[Film] The Disappearance of Alice Creed

27 Jan

alice-creed-poster-largeZwei Männer entführen eine Frau und fesseln sie an einem Bett in einer Wohnung irgendwo in England – mehr darf man schon nicht verraten, um nicht eine der zahlreichen Wendungen aufzudecken, die die Handlung des minimalistischen Thrillers „The Disappearance of Alice Creed“ nimmt. Minimalistisch deshalb, weil im ganzen Film überhaupt nur drei Figuren zu sehen sind (wenn das nicht schon ein kleiner Spoiler ist, wenn man bedenkt, dass zu einer Entführung spätestens gegen Ende noch mehr Personen gehören), und weil sich der größte Teil der Handlung in besagter Wohnung abspielt. Schon allein die ersten Minuten sind sehenswert, in denen die beiden Männer die Entführung perfekt vorbereiten und in denen kein Wort gesprochen wird. Natürlich bleibt nicht alles so perfekt und Dinge gehen schief, was vor allem am Verhältnis eines der Entführer zur entführten Alice und dem Verhältnis der Entführer untereinander liegt. So, mehr verrate ich jetzt aber wirklich nicht mehr.

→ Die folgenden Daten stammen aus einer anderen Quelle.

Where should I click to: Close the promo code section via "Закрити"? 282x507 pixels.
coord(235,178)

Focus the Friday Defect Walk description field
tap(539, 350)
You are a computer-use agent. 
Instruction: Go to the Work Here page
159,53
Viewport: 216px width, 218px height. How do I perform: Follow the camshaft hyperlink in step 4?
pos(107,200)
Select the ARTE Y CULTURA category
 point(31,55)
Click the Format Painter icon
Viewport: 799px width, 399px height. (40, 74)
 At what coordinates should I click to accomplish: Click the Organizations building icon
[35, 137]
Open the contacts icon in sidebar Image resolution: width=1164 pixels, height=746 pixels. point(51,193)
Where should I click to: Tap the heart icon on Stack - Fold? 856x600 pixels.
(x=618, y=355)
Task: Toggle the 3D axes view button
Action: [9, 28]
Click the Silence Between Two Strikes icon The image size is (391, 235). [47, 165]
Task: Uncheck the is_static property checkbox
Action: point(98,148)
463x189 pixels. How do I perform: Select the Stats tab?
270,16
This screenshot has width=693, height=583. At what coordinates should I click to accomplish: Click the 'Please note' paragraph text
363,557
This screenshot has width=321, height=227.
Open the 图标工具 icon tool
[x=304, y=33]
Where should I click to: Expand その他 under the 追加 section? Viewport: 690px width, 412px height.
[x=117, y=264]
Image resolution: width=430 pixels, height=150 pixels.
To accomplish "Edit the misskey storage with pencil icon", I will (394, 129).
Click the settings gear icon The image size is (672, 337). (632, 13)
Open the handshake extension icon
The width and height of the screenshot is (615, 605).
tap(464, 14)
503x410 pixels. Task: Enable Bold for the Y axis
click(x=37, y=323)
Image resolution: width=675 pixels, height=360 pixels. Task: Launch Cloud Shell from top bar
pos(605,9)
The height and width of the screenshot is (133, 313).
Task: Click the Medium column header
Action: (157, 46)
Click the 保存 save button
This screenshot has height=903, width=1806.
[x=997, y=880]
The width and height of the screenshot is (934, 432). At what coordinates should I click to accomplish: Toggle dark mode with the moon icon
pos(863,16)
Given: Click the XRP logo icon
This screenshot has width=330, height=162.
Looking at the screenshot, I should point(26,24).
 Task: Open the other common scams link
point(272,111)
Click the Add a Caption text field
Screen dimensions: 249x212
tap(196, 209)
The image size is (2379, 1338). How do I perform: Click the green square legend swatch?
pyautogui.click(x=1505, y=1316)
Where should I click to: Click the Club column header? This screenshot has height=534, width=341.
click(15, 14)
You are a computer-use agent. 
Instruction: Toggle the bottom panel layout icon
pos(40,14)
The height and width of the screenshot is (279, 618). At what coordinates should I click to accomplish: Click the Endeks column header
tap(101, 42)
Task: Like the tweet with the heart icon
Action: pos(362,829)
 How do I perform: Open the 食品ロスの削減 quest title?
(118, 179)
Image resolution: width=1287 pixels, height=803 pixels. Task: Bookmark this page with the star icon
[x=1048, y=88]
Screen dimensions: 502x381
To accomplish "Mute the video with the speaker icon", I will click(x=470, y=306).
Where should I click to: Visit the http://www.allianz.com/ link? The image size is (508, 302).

„The disappearance of Alice Creed“ ist ein großartiger und sehr spannender Film, der manchmal ein wenig unlogisch ist (vor allem, was die typischen Fehler in Entführungsfilmen angeht: Warum muss das Opfer zum Beispiel selten bis nie etwas trinken oder auf die Toilette?), vor allem aber durch die Beschränkung auf das Wesentliche seinen Reiz hat. Die Hauptdarstellerin kennt man übrigens: Es ist Gemma Arterton, die im zweiten Daniel-Craig-James-Bond mitgespielt hat und demnächst als Gretel in „Hansel & Gretel: Witch Hunters“ zu sehen sein wird.